DerlediklerimizGüncel

Murat Sevinç | Ben, çalışmak zorunda olan ve sömürülen insanlarla ‘aynı’ gemideyim…

Balo salonundan aşağıya inmeyip geminin en büyük ve konforlu odasında kalacak ve sabah akşam tıkınacaksın; gemi su almaya başladığı anda, kazan dairesinde yüzü gözü pas içinde kalmış çalışanlara, sen tıkınabilesin diye tabanları şişmiş garsonlara ‘aynı gemideyiz’ deyip ellerindeki filikaları da kapmayı deneyeceksin. Ve o insanlarla gerçek bir ‘dayanışmadan’ söz edenleri, küçük görmeye kalkacaksın. Oh ne güzel dünya.

Yine başladı gemi metaforu! Hepimiz aynı gemideyiz… Birlik ve beraberlik zamanı… Hep birlikte… El birliğiyle…

Teşbihte hata olmazmış: O gemi, ezilenlerin afyonudur!

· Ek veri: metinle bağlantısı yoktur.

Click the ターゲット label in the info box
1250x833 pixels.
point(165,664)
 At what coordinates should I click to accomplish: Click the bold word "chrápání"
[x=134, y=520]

Evde kalalım… Evde kalalım… Sakın çıkmayalım… Evlerimizde oturalım… Herkes laf dinlesin… Herkes…

Koç ailesi, lütfen evde oturun… Sabancılar, söz dinleyin… Esenler’deki amele Mehmet, sen de otur, bak Ali Ağaoğlu oturuyor… Yine dışarı çıkmışsın simitçi Hasan, görmüyor musun Hisarcıklıoğlu adımını atmıyor, laf anlamıyorsun, cahil seni… Sahi, Hisarcıklıoğlu’nun keyfi de yerinde, bak moral olsun sana da… Sen de sıkma canını tek başına yaşayan Ayşe Hanım…

Kot taşlamada çalışan Ömer, aman dikkat et kendine, neden evinde değilsin ya… Birey olun biraz birey…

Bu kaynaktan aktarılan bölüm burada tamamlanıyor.